• **Lo que se pide**
Contesta estas preguntas según el texto sobre el Padre Pío:
1. ¿En qué obra dejó Monseñor Pietro Galeone su revelación sobre el Padre Pío?
2. ¿En qué fecha pronunció Pablo VI la frase citada?
3. ¿Qué le fue concedido al Padre Pío por su participación total en la pasión de Cristo?

• **Texto proporcionado**

-------------------------

Pero su misión victimaria no finalizó con su fallecimiento, sino que se prolonga mucho más allá en el tiempo. Monseñor Pietro Galeone nos dejó en su obra Padre Pío mío Padre una revelación asombrosa: el Padre Pío había pedido al Señor ser una víctima perenne, con el fin de que su misión redentora perdurara hasta el fin de los tiempos. Ni que decir tiene que su solicitud fue aceptada.

«Te asocio a mi Pasión»

Pablo VI dijo el 25 de febrero de 1970: «También la Iglesia tiene necesidad de ser salvada por alguien que sufra, por alguien que lleve escrita dentro de él la pasión de Cristo».

La manera más sublime de vivir el sufrimiento vicario, de practicar el carisma de alma víctima, es, como lo atestiguan muchos santos, participar en la pasión de Jesús, la experiencia victimaria más completa y reparadora, ya que tuvo como fruto la redención de la humanidad. Éste fue el centro de la espiritualidad y del ministerio del Padre Pío: la participación total en los dolores físicos y espirituales de la pasión de Cristo. Por eso le fueron concedidos los estigmas.

El Padre Pío fue un alma víctima de especiales características, las cuales hicieron que su misión expiatoria fuera de una importancia excepcional en la historia de la Iglesia, pues esta misión tuvo como manifestación sensible nada más y nada menos que las llagas de Cristo: los estigmas. Las heridas de Cristo son la más pura y auténtica prueba de una misión victimaria, pues asocian a quien las tiene a la víctima perfecta por excelencia: el mismo Cristo.

«Jesús es víctima eterna. Resucitado de la muerte y glorificado a la derecha del Padre, Él conserva en su Cuerpo inmortal las señales de las llagas de las manos y de los pies taladrados, del costado traspasado (Jn 20,27; Lc 24, 39-40) y los presenta al Padre en su incesante plegaria de intercesión a favor nuestro (Heb 7,25; 8,34). La admirable Secuencia de la Misa de Pascua proclama: “Cristo es el verdadero Cordero que quitó el pecado del mundo: muriendo destruyó nuestra muerte, y resucitando restauró la vida”».[19]

Desde su Cuerpo inmortal, Cristo otorga sus eternas y permanentes llagas a un número reducido de creyentes, para que estos estigmas sean presentados ante el trono de Dios como una continua plegaria de intercesión y mediación. Aquí radica el verdadero sentido de los estigmas; ésta será la extraordinaria misión del Padre Pío en su encarnación en esta tierra.

-------------------------

• **Datos proporcionados**
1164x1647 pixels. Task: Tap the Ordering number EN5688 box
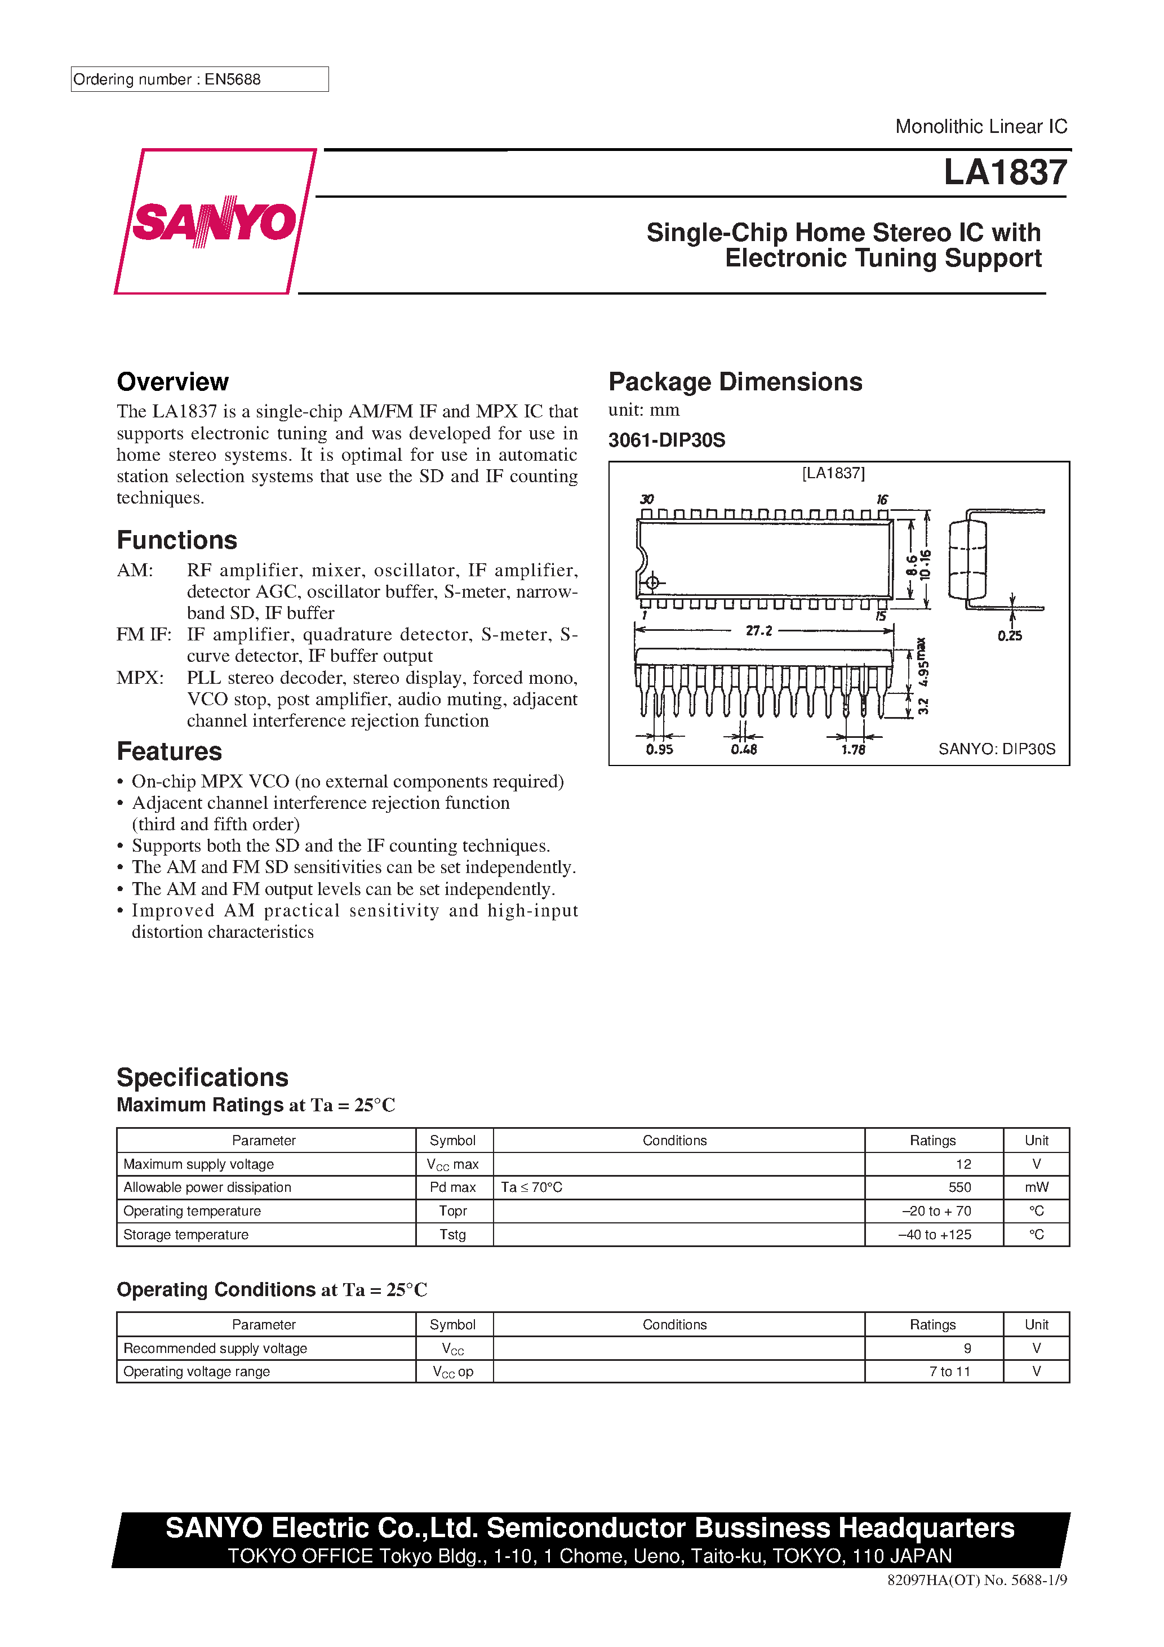click(x=199, y=79)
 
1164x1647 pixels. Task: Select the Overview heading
click(x=173, y=382)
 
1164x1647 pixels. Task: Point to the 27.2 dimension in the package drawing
click(x=758, y=630)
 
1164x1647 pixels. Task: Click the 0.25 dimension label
click(x=1009, y=635)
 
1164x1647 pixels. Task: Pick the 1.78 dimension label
click(x=853, y=750)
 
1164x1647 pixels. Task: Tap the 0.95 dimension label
click(x=659, y=750)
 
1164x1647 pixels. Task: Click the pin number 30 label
click(x=647, y=499)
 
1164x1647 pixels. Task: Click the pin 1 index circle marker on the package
click(x=652, y=582)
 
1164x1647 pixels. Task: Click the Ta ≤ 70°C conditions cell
click(x=532, y=1187)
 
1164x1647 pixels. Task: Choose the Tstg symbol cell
click(x=453, y=1235)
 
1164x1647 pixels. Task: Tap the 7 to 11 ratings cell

-------------------------

• **Solución**
1. En *Padre Pío mío Padre*.
2. El 25 de febrero de 1970.
3. Los estigmas.